§ Problem description
Revise the listing from the line with "You are a computer-use agent. Screen" up to and including the line with "click(46, 290)". Change "Image resolution" to "Screen resolution", leave everything else unchanged, and return only those lines.

— start of Supplied data —

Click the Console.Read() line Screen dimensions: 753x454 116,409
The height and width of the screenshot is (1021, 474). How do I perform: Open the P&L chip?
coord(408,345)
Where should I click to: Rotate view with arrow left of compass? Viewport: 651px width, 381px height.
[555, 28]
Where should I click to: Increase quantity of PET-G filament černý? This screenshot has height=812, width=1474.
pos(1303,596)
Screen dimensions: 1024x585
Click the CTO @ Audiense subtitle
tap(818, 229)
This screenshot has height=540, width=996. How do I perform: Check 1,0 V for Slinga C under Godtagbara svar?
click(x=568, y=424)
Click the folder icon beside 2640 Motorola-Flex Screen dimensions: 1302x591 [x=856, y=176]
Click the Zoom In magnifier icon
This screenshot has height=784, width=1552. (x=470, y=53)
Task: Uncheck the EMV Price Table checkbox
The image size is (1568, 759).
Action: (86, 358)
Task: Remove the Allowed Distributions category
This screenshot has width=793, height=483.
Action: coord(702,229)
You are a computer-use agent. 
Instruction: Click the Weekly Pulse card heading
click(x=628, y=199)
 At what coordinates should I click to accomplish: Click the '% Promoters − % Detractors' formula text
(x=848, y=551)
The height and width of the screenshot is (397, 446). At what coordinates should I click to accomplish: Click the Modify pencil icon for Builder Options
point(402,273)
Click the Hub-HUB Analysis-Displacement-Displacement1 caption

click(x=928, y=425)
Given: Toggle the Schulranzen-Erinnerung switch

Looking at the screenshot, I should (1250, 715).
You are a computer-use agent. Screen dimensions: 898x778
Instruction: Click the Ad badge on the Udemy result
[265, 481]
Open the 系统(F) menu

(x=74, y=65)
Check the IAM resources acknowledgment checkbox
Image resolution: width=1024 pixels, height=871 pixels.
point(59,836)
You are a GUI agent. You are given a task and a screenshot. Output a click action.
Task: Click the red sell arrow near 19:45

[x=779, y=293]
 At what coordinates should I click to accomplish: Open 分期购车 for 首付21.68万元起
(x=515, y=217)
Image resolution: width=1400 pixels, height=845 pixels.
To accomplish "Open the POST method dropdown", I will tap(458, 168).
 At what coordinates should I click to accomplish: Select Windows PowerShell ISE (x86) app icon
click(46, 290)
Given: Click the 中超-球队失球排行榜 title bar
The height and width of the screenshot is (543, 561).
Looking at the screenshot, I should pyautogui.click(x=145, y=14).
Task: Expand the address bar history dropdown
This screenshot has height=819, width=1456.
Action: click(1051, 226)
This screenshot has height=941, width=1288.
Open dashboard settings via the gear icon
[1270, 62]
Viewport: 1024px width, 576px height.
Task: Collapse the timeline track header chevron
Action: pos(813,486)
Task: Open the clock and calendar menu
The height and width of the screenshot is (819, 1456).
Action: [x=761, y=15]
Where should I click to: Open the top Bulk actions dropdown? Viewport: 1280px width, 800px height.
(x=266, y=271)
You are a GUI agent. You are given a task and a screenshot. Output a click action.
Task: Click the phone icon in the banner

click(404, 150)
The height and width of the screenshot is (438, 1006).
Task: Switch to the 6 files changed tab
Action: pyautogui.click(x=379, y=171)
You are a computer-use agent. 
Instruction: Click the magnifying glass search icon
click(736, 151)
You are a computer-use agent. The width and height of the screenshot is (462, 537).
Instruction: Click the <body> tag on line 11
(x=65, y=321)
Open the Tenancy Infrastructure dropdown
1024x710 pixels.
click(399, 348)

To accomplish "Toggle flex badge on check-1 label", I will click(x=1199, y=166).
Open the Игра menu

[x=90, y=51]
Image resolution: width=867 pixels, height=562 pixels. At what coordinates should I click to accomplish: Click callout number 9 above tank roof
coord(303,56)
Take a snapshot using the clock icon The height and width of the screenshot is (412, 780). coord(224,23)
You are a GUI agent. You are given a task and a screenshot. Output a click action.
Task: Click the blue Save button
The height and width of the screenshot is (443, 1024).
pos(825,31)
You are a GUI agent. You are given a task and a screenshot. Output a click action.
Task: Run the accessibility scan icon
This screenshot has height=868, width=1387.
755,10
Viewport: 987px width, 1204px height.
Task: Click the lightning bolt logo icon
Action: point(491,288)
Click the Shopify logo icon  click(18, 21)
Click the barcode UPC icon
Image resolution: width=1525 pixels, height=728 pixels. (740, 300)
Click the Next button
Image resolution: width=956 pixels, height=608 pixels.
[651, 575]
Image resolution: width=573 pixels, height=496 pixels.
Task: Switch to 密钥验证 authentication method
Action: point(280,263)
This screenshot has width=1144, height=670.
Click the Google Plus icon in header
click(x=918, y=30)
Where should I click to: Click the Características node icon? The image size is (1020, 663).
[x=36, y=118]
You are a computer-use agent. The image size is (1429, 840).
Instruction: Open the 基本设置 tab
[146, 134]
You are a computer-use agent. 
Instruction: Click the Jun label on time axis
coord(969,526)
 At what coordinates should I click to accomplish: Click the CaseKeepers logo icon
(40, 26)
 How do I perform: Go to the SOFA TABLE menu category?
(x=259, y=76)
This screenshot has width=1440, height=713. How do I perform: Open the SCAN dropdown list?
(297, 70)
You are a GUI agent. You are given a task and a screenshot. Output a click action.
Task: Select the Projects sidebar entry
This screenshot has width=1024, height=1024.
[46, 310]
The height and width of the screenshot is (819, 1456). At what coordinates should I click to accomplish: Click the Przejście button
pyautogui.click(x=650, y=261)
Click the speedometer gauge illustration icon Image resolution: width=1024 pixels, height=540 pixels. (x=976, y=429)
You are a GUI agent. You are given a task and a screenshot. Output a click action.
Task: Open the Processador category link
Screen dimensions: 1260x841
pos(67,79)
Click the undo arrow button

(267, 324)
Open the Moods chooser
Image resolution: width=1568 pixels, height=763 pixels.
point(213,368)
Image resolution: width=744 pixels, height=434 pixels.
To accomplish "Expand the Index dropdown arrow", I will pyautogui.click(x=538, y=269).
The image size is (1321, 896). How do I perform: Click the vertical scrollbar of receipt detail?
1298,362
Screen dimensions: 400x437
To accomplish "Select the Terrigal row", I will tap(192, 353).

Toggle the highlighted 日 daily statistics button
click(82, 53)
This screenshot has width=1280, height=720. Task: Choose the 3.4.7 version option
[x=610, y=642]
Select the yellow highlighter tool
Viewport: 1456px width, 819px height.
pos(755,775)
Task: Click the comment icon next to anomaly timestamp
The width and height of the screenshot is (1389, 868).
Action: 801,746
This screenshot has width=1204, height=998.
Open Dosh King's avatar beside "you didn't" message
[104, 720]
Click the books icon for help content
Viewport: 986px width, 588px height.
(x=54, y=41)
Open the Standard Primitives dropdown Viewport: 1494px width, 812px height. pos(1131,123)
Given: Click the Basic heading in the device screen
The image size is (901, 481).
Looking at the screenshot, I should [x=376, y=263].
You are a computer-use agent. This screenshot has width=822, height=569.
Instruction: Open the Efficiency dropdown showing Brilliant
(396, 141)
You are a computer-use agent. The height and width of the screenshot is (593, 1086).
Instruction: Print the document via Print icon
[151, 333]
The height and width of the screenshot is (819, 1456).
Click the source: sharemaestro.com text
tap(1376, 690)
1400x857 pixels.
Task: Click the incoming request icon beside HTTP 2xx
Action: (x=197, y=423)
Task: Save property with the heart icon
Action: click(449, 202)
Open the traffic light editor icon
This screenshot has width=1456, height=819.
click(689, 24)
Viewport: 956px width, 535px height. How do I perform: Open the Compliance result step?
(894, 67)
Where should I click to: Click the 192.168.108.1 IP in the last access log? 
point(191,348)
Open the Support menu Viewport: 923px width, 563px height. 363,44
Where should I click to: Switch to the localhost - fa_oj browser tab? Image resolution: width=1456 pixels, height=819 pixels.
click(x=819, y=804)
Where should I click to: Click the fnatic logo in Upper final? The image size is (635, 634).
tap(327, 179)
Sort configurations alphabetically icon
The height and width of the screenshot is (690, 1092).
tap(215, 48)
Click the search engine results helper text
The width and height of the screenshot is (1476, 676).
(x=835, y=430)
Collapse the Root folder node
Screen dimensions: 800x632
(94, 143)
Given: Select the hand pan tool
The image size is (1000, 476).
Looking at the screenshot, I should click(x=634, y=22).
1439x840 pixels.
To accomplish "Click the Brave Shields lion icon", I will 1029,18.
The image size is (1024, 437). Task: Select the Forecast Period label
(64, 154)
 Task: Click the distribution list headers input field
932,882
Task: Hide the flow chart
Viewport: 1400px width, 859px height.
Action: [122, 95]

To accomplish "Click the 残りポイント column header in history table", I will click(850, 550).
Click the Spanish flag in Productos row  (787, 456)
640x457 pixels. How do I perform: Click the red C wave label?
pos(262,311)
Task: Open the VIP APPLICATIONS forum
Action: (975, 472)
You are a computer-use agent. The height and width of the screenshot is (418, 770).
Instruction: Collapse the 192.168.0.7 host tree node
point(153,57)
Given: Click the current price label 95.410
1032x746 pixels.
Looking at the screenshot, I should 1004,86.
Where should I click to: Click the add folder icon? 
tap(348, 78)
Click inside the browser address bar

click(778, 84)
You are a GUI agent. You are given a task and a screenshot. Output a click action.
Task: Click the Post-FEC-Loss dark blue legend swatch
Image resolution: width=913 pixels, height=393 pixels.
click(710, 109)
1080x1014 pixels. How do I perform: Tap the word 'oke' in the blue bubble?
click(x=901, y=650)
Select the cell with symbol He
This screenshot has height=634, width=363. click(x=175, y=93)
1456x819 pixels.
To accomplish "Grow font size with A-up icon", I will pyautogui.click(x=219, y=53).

— end of Supplied data —

§ Output
You are a computer-use agent. Screen dimensions: 898x778
Instruction: Click the Ad badge on the Udemy result
[265, 481]
Open the 系统(F) menu

(x=74, y=65)
Check the IAM resources acknowledgment checkbox
Screen resolution: width=1024 pixels, height=871 pixels.
point(59,836)
You are a GUI agent. You are given a task and a screenshot. Output a click action.
Task: Click the red sell arrow near 19:45

[x=779, y=293]
 At what coordinates should I click to accomplish: Open 分期购车 for 首付21.68万元起
(x=515, y=217)
Screen resolution: width=1400 pixels, height=845 pixels.
To accomplish "Open the POST method dropdown", I will tap(458, 168).
 At what coordinates should I click to accomplish: Select Windows PowerShell ISE (x86) app icon
click(46, 290)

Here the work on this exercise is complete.